Um novo piso salarial de R$ 1.921,72 entrou em vigor no Brasil desde o mês de março, após acordo firmado em convenção coletiva. Apesar de gerar repercussão, o valor não corresponde ao salário mínimo nacional, mas sim ao piso específico para trabalhadores de postos de combustíveis no estado de Mato Grosso do Sul.
O reajuste foi definido após negociação conduzida pelo Sinpospetro-MS e representa aumento de 7% sobre os salários da categoria.
Com a atualização, o piso base passou de R$ 1.796,00 para R$ 1.921,72. Somado ao adicional de periculosidade de 30%, obrigatório para a função, o rendimento total chega a R$ 2.498,24.
Para trabalhadores que recebem acima do piso, o reajuste será negociado individualmente, com garantia de aumento mínimo de 7%. A convenção também estabeleceu melhorias em benefícios, como o aumento no valor do vale-alimentação, que passa a ser de no mínimo R$ 330 mensais.
Além disso, os profissionais terão direito a um prêmio de R$ 110, pago em abril de 2026, destinado a empregados com contrato ativo até o fim de 2025. O valor tem caráter indenizatório e não integra o salário.

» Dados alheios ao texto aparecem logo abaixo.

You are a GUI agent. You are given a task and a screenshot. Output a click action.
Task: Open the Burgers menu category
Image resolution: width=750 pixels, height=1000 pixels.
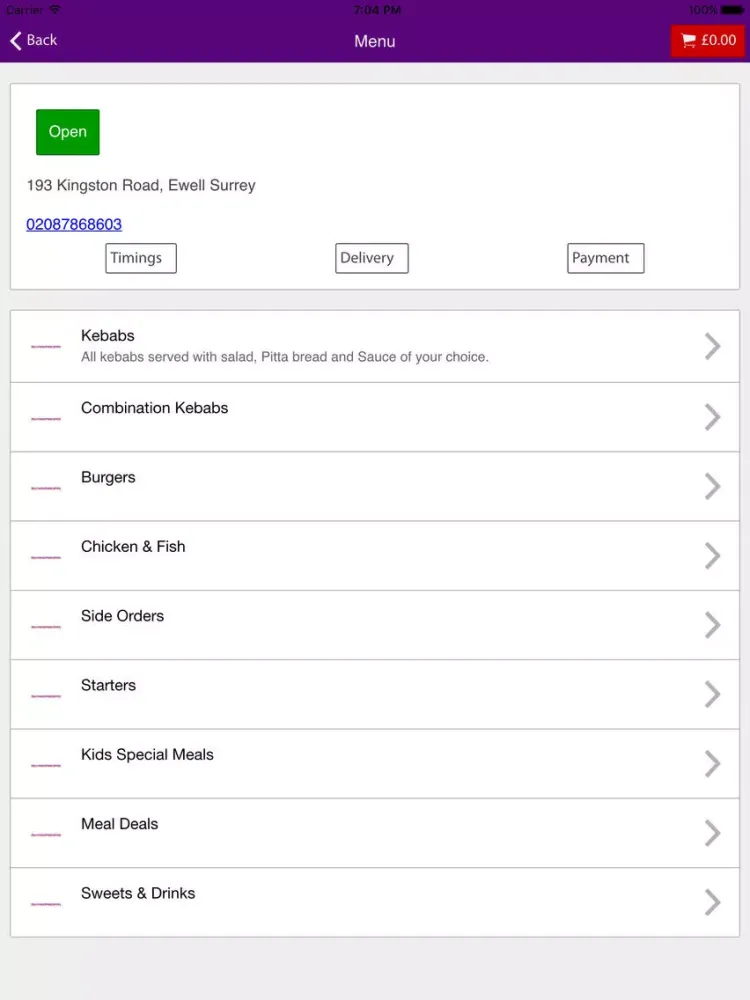375,487
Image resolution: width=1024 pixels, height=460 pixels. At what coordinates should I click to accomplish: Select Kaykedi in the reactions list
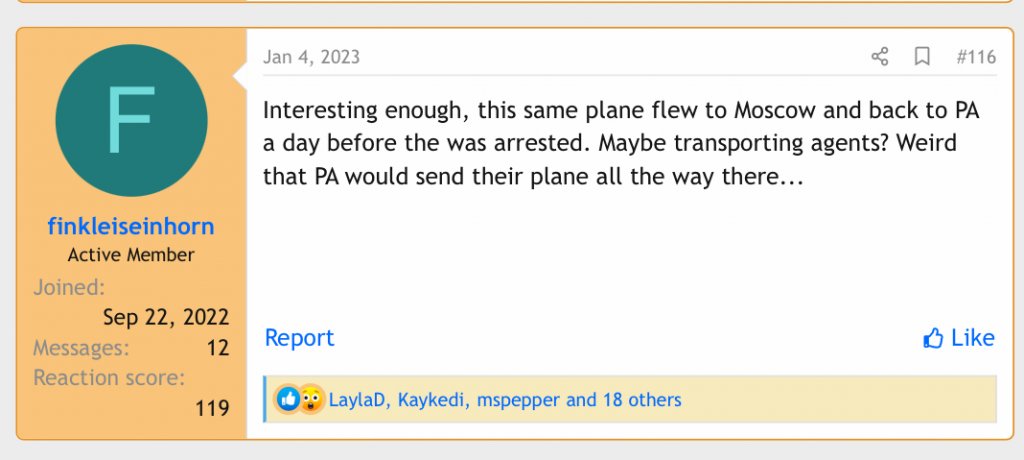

Convenção amplia direitos trabalhistas
A negociação também trouxe avanços sociais para a categoria. Entre eles, está o adicional de 10% nas férias para trabalhadores com mais de quatro anos na mesma empresa e a gratificação por aposentadoria, que pode chegar a três salários para quem tem vínculo superior a oito anos.
Outro ponto incluído é a obrigatoriedade de seguro de vida em grupo, com cobertura mínima de R$ 25 mil em casos de morte ou invalidez.
Diferença para o salário mínimo nacional
Apesar do novo piso, o salário mínimo nacional vigente no Brasil continua em R$ 1.621. O valor é definido pelo governo federal e segue regras próprias de reajuste, que levam em conta a inflação medida pelo INPC e o crescimento do Produto Interno Bruto (PIB).
A previsão oficial indica que o mínimo nacional poderá chegar a R$ 1.717 em 2027, seguindo a política de valorização adotada pelo governo.